The size of the L2 cache 2×8 MB each part being targeted by one of the
processor cores. The L2 cache lines have been shortened from 512 B to 128 B in
the UltraSPARC IV to reduce data contention.
15b.
Figure 15b: Chip layout of the UltraSPARC IV processor.
As is evident from Figure 15b
the Memory Control Unit (MCU) is on chip as well as the L2
cache controller (in the MCU) and the L2 cache tags. This shortens the latency
of accesses from both memory levels. In addition, both controllers communicate
with the System Interface Unit (SIU), also on-chip to keep in touch with the
snoop pipe controller in the SIU. The processor has been built with
multi-processing in mind and the snoop controller keeps track of data requests
in the whole system to ensure coherency of the caches when required.
The UltraSPARC IV is around since February 2004. Sun refers to having the two
processor cores on a chip and running one execution thread on each of them as
Chip Multithreading (CMT). This is not quite what one would normally would
understand as multi-threading because one would then expect more execution
threads per processor core. So, the CMT terminology is somewhat confusing and
one would hope that Sun will drop it in favour of the common use of the term.
At the moment it is not entirely clear what lays ahead with respect to the SPARC
family. On one hand the cooperation with Fujitsu-Siemens has intensified and Sun
will market their systems with the SPARC64 implementation of Fujitsu-Siemens.
The SPARC64 line is the "classic" in the sense that it is a standard RISC
design be it that the end of 2004 dual core versions will reach the market. On
the other hand Sun has shelved its own plans to produce UltraSPARC V and VI
processor by April 2004 in favour of processor designs with many (≥ 8)
processor cores, each capable of handling several execution threads. The first
of these processors, named Niagara, is in the testing phase. Is has 8 cores
where each core can execute 4 threads.
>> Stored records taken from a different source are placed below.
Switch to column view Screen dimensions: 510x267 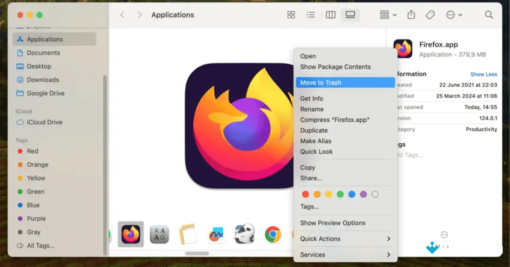pos(330,14)
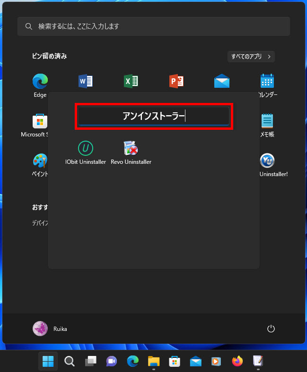
Task: Open the pinned Excel app
Action: pos(131,81)
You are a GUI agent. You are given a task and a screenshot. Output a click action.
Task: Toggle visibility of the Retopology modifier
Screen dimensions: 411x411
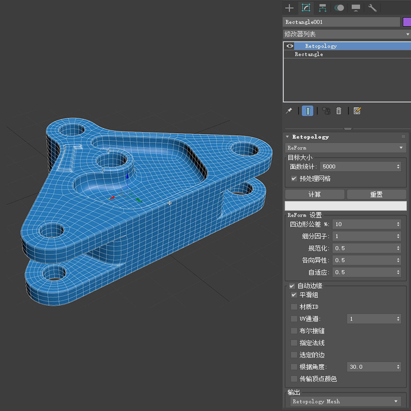pos(289,46)
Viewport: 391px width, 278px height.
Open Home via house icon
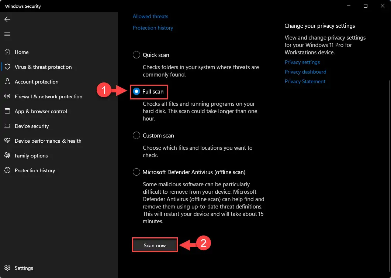7,52
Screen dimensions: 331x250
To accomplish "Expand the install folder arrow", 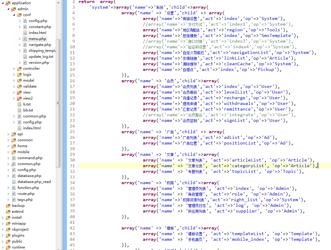I will coord(3,218).
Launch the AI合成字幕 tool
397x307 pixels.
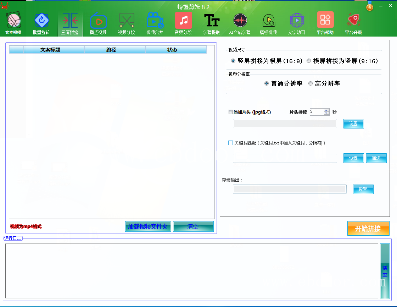pyautogui.click(x=240, y=23)
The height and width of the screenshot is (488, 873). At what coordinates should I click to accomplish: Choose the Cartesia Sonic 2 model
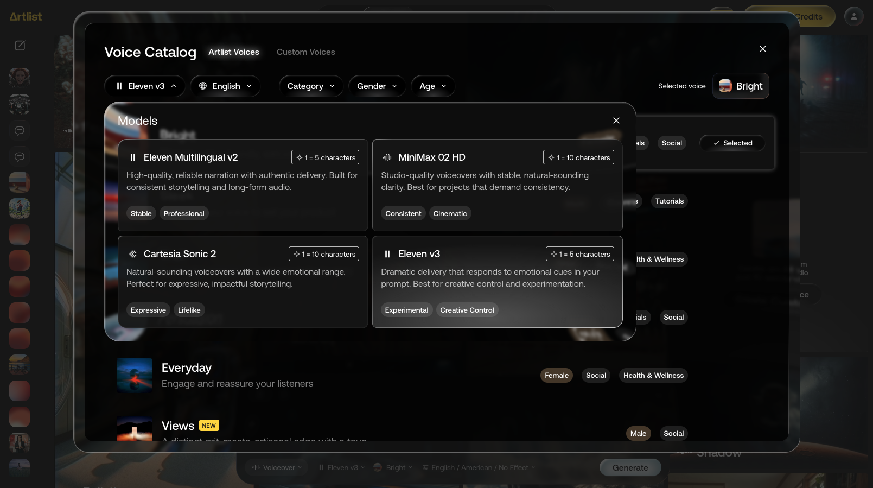click(x=243, y=282)
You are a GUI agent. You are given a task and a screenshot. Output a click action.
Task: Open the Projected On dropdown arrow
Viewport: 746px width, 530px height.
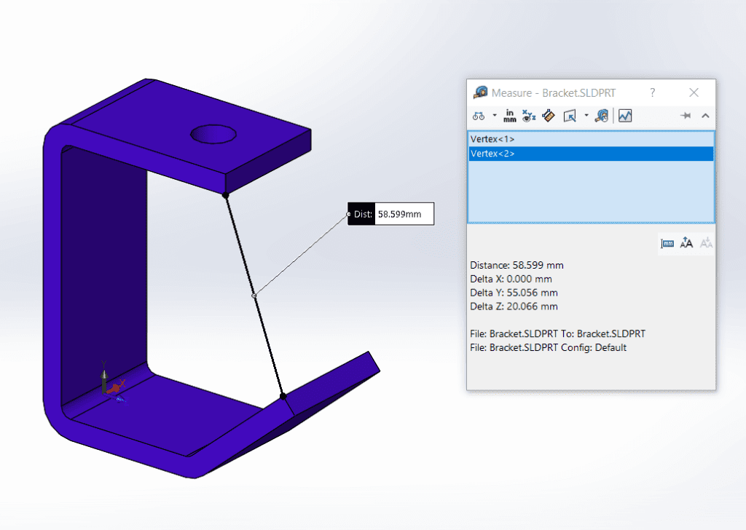click(586, 115)
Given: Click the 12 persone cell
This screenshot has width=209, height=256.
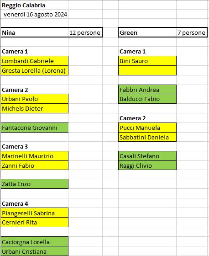Looking at the screenshot, I should tap(85, 32).
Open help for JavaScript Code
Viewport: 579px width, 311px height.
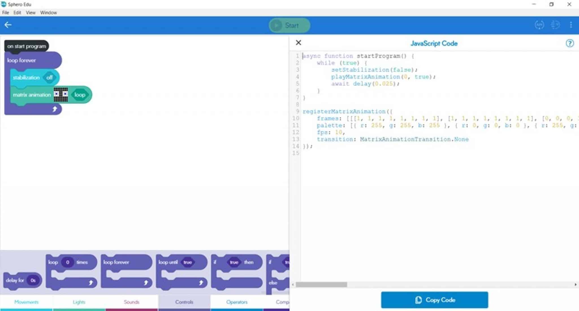click(x=569, y=43)
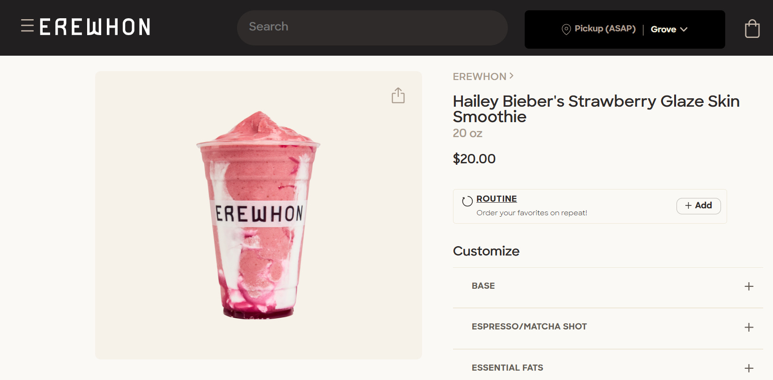Open the ROUTINE link
Viewport: 773px width, 380px height.
coord(497,199)
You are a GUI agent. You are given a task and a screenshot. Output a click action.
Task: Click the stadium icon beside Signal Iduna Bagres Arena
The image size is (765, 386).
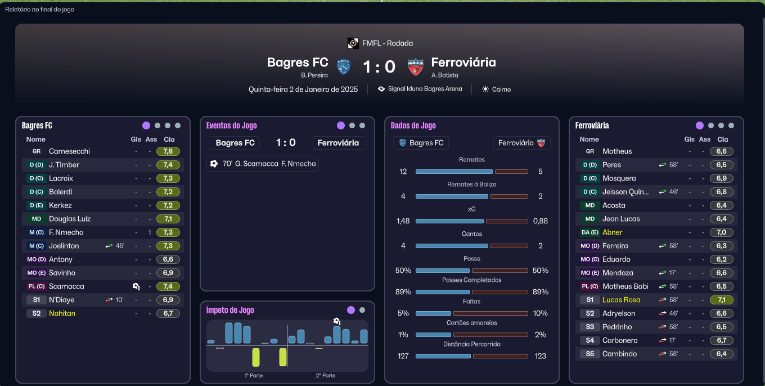pyautogui.click(x=381, y=89)
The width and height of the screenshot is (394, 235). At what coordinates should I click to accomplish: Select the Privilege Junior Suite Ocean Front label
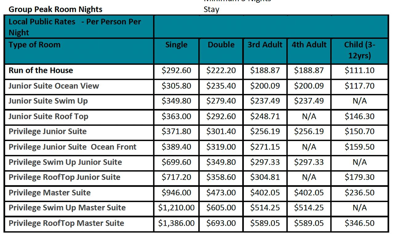pos(72,147)
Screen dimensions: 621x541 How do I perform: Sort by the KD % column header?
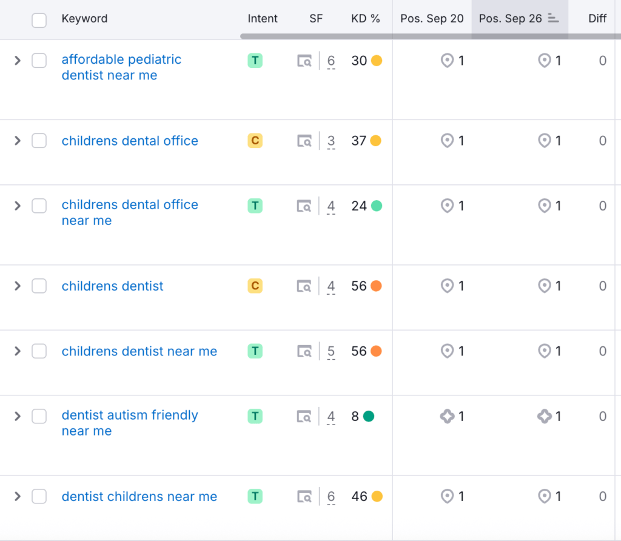(x=365, y=18)
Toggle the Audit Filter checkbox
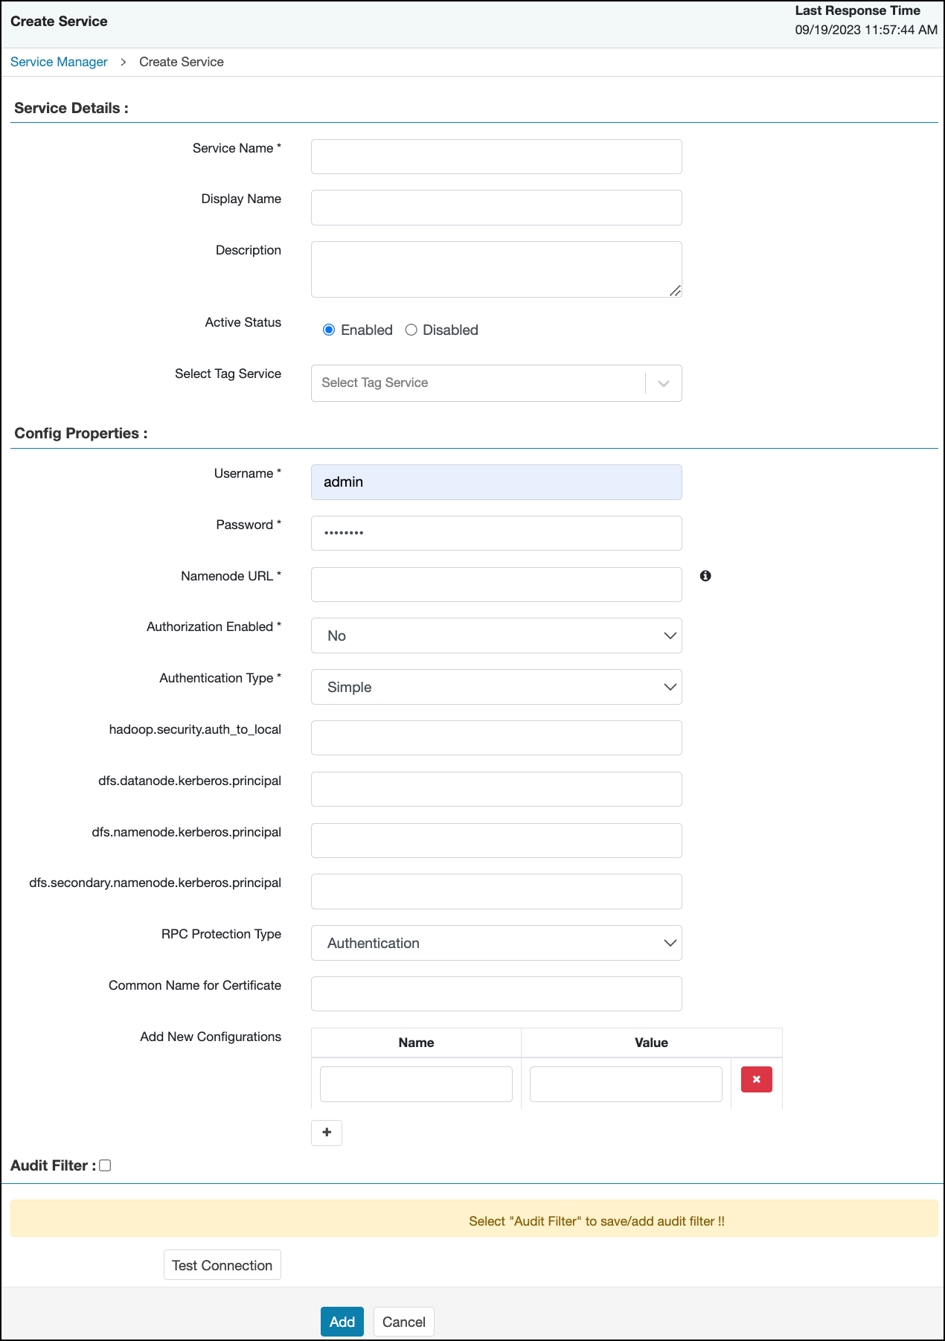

It is probably ready for the market by
the end of 2005. Sun wants to pursue this kind of processing, dubbed
"throughput processing", also in next generations: the so-called Rock
processor will contain more cores and more threads per core. It is expected that
some kind of specialisation in the cores will be introduced because it would be
difficult to manage such massive execution thread bundles optimally.